Sotheby’s announced today that it lost $32.6 million in the third quarter, which ended Sept. 30, compared to a $29.7 million loss in the same period last year. It attributed part of the increase to an $11.6 million tax benefit in 2011 that didn’t occur again this year.
The slightly bigger loss amounts to $0.48 per share as opposed to last year’s $0.44 per-share loss, as per Bloomberg, which noted it was “in keeping with the 49-cent average loss forecast by six analysts.”
Conventionally, Sotheby’s sees a loss in the third quarter since auctions and private sales during the summer months are few and far between, with auctions during this period comprising between 7 to 10 percent of annual sales. The auction house’s biggest sales happen in the first and fourth quarters, like tonight’s Impressionist and modern art sale and next week’s contemporary art evening sale.

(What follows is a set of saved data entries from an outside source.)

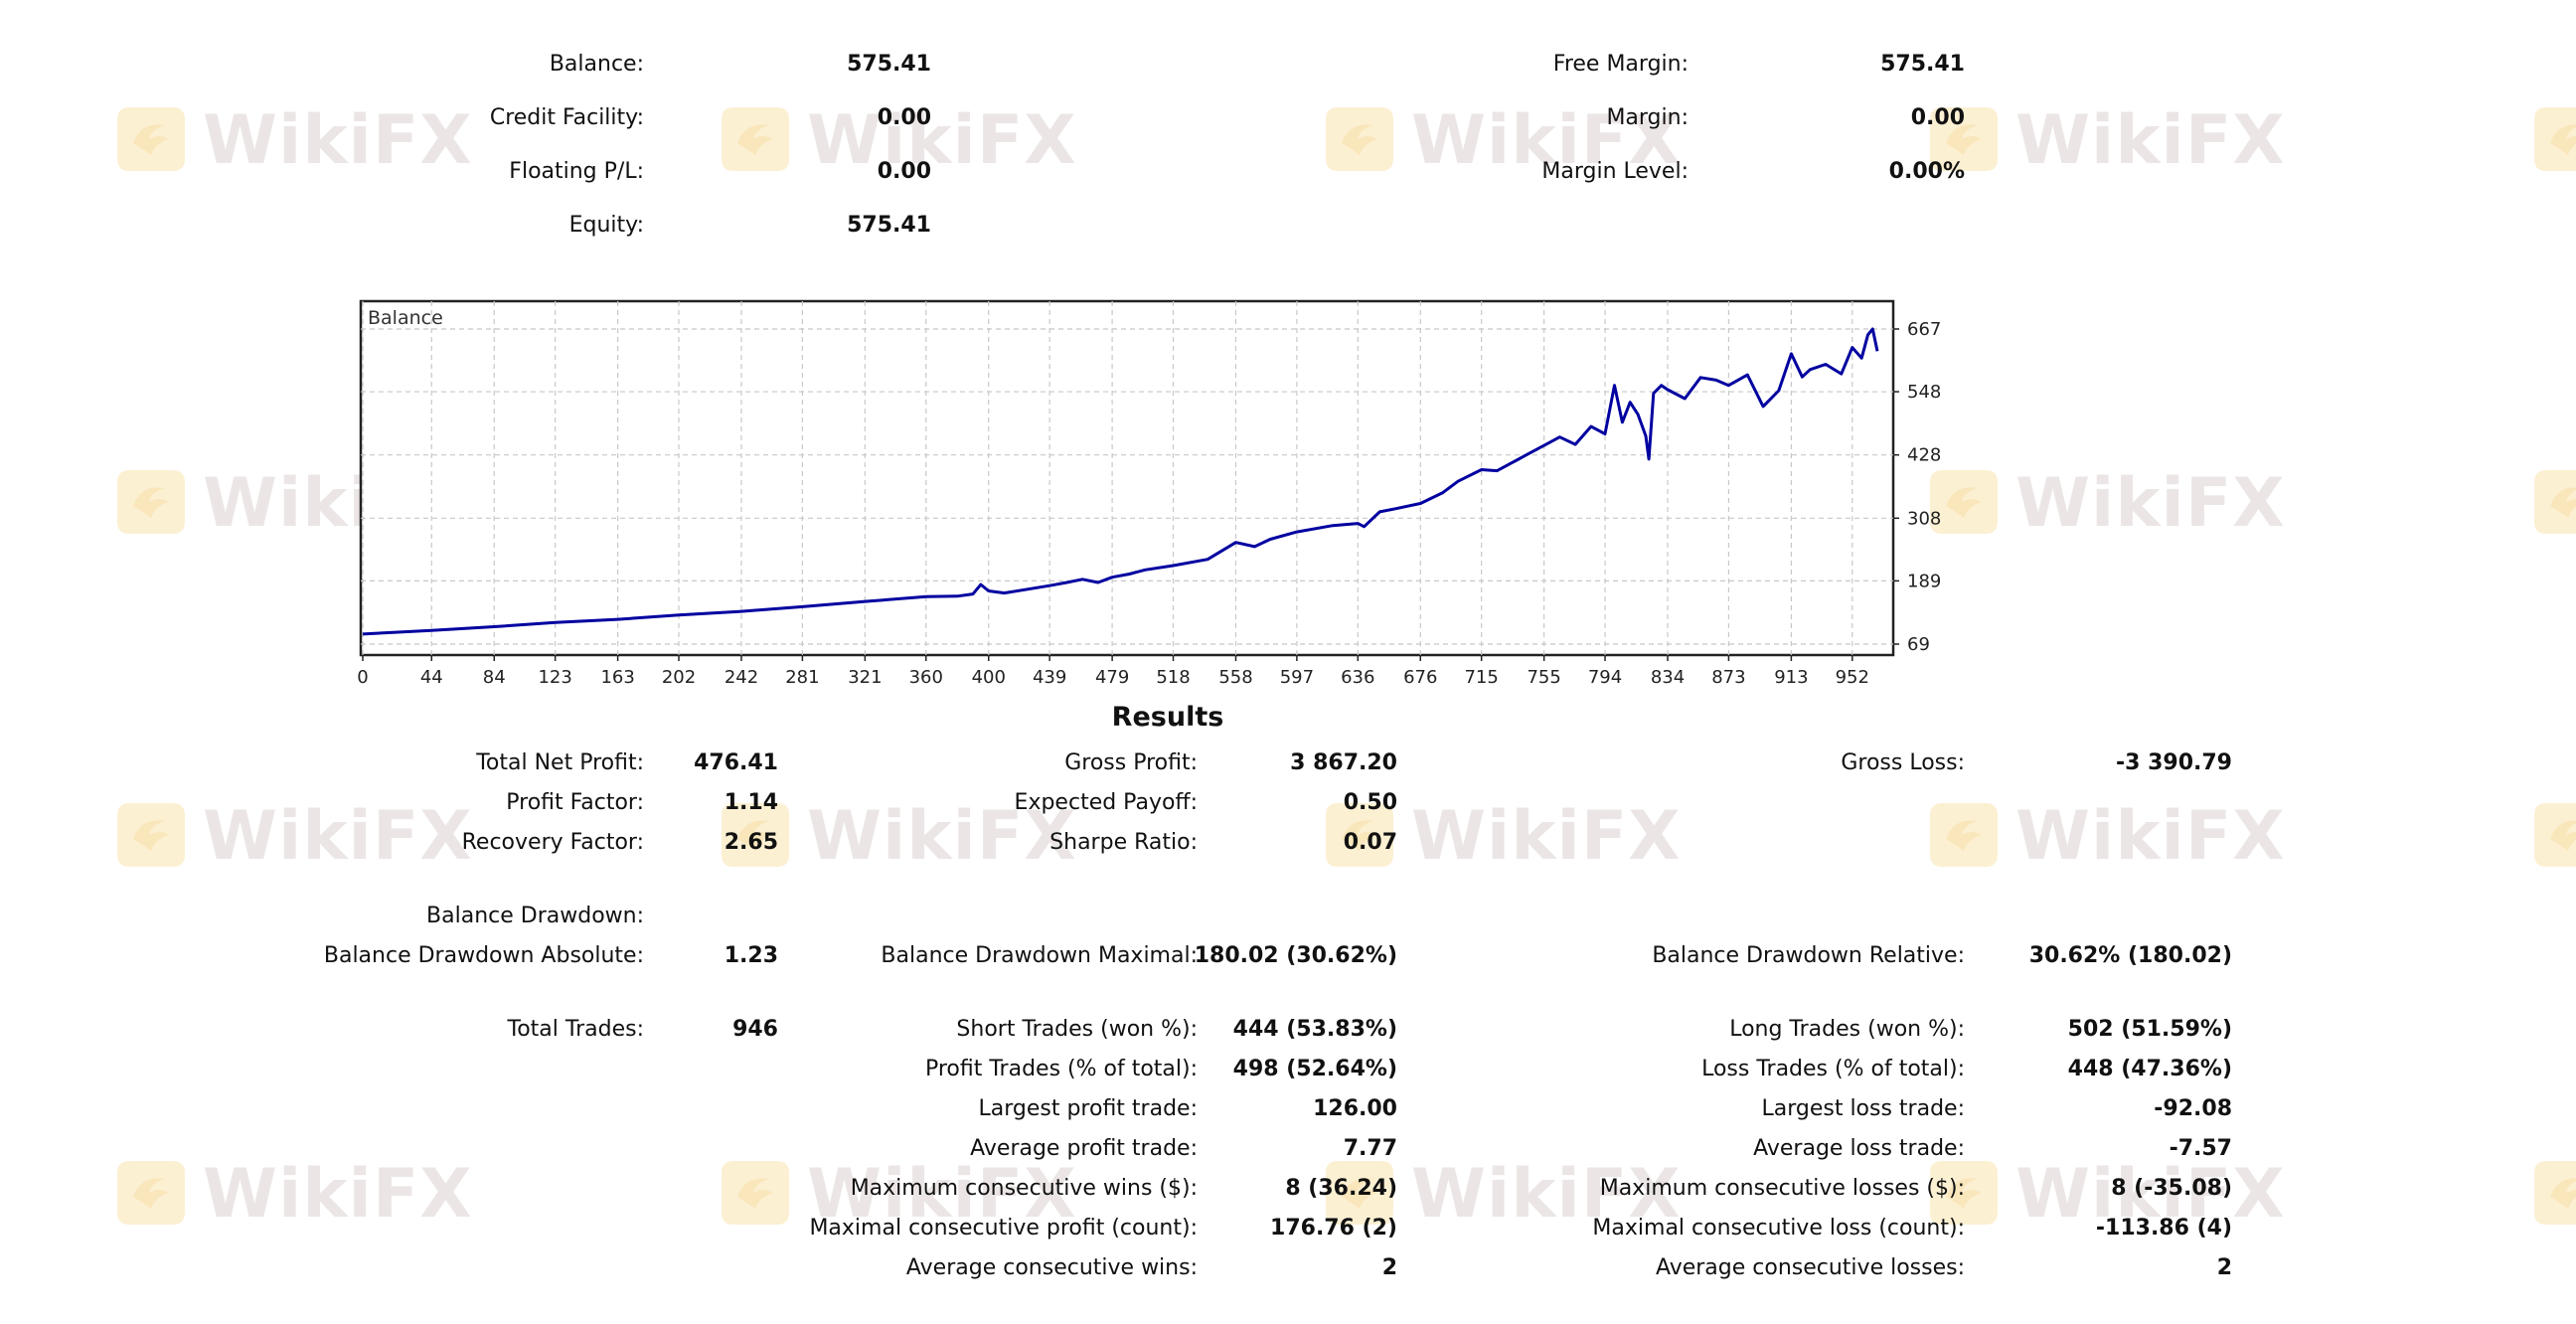 The height and width of the screenshot is (1324, 2576). Describe the element at coordinates (1123, 842) in the screenshot. I see `sharpe-ratio-label: Sharpe Ratio:` at that location.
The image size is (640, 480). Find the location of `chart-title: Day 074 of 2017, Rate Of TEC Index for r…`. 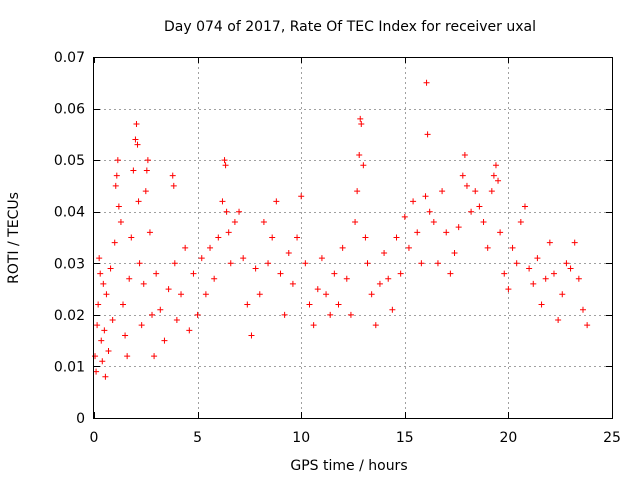

chart-title: Day 074 of 2017, Rate Of TEC Index for r… is located at coordinates (350, 27).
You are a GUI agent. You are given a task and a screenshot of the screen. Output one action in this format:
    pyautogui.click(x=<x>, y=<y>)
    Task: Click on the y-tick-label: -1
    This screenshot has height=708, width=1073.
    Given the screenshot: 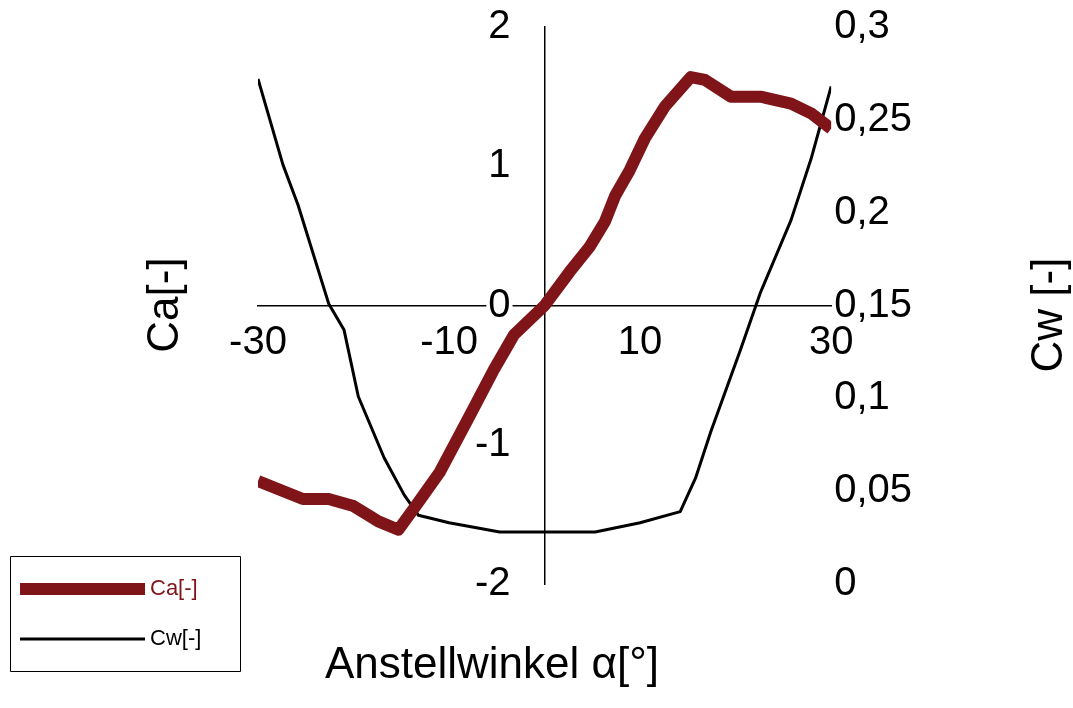 What is the action you would take?
    pyautogui.click(x=493, y=442)
    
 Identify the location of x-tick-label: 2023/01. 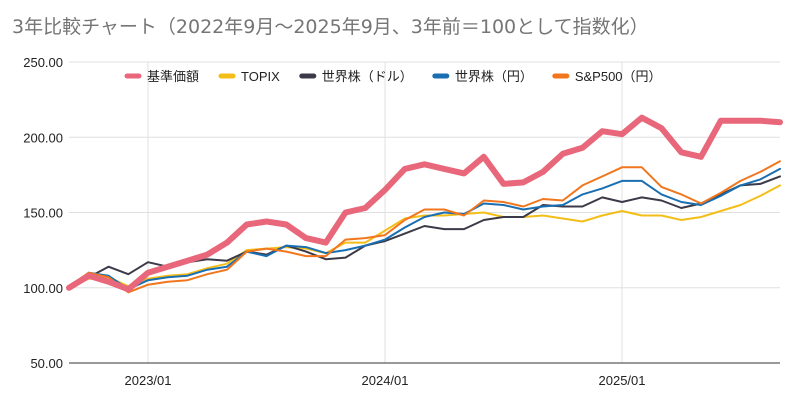
(148, 380).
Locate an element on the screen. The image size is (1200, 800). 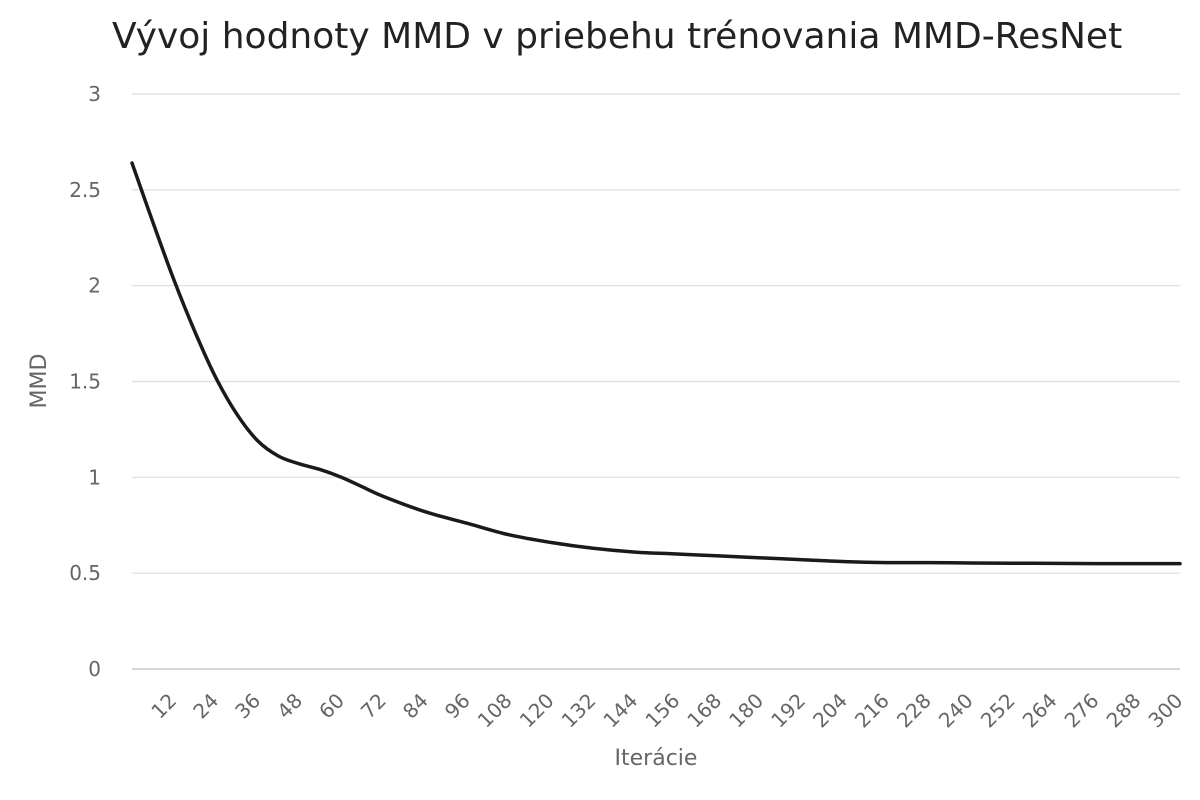
x-tick-label: 36 is located at coordinates (248, 706).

Nonetheless, there were some “bright spots” as per Sotheby’s president and CEO Bill Ruprecht, who spoke to the press in a phone conference this afternoon. Revenues were up 18 percent in the third quarter to $68.5 million, fueled by a 50 percent improvement in private sale commission revenues and a 56 percent increase in finance segment revenues.
Mr. Ruprecht also noted that sales in London last month, brought in record prices especially in contemporary sales, where Sotheby’s made “a high water mark for a picture by a living artist” when it sold Gerhard Richter’s painting Abstracktes Bild (809-4), for $35 million. “Great works of art will continue to fetch good prices.”